Taquitos Ahogados
Taquitos Ahogados
Ingredients
For the filling
Chicken – 2 breasts or thighs, simmered until tender, then shredded
Garlic – 2 cloves, to season the chicken broth
Onion – ½ medium, cooked with the chicken for depth of flavor
Cilantro – a small handful, for freshness in the cooking broth
Potatoes – 2 medium, boiled until soft and mashed with a touch of butter
Butter – 1 tablespoon, to enrich the mashed potatoes
Corn tortillas – 10–12, for rolling the taquitos
For the sauce (broth)
Tomatoes – 3 medium, ripe and juicy
Tomatillos – 2 small, for tangy brightness
Chiles – 2–3 (such as guajillo, pasilla, or your preferred variety), for heat and depth
Chicken broth – 3–4 cups, the base that soaks the taquitos
Salt and pepper – to taste
For garnish
Onion – finely chopped, for crunch and sharpness
Cilantro – freshly chopped, for herbal freshness
Queso fresco – crumbled, to add a creamy, salty finish
Instructions
Cook the chicken – In a pot, simmer chicken with garlic, onion, and cilantro until tender and fully cooked. Remove, shred the meat, and set aside.

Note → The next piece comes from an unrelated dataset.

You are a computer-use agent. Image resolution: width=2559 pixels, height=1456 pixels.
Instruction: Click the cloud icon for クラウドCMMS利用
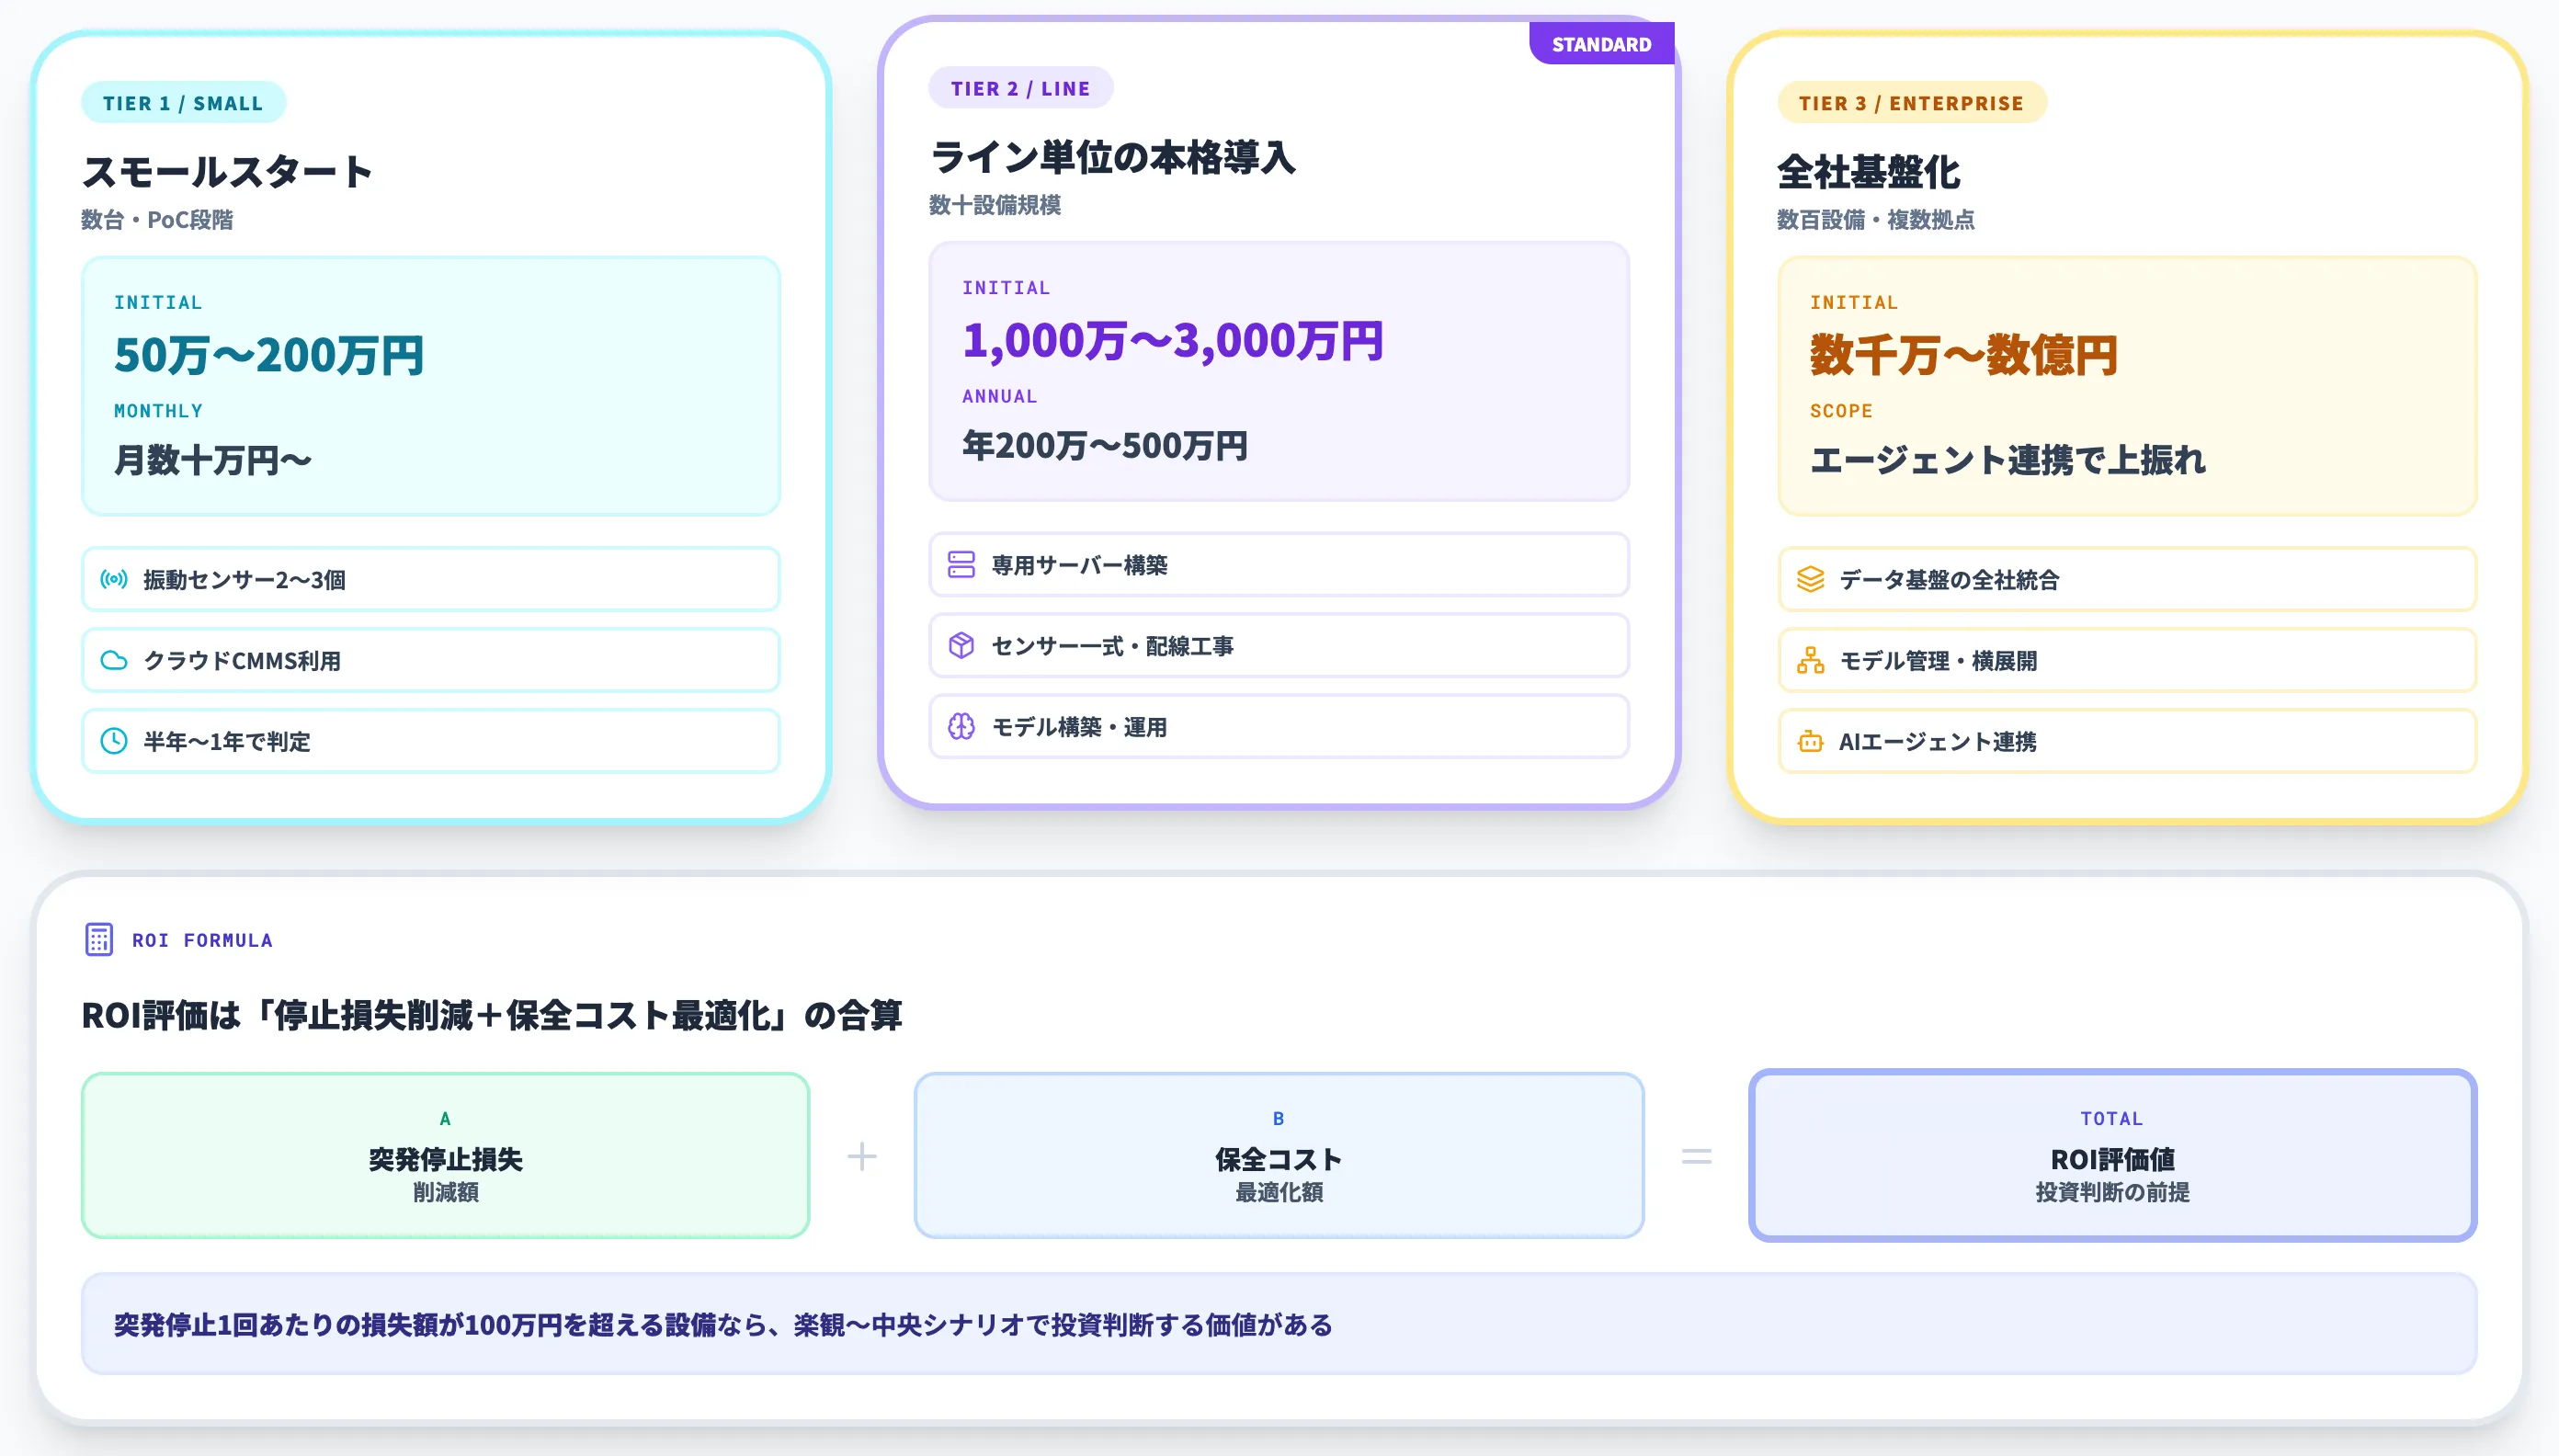pos(115,660)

Prepare the potato filling – Boil the potatoes until soft. Mash with a bit of butter, then mix with the shredded chicken to form a hearty filling.
Make the sauce – Blend tomatoes, tomatillos, and chiles into a smooth base. Pour into a saucepan, add chicken broth, and simmer until the flavors come together into a rich broth.
Assemble and fry the taquitos – Spoon the chicken–potato mixture into warm tortillas. Roll them tightly, then fry in hot oil until golden and crisp.
Serve drowned in flavor – Place the taquitos in a bowl or deep plate, ladle the warm broth over them, and top with chopped onion, fresh cilantro, and crumbled queso fresco.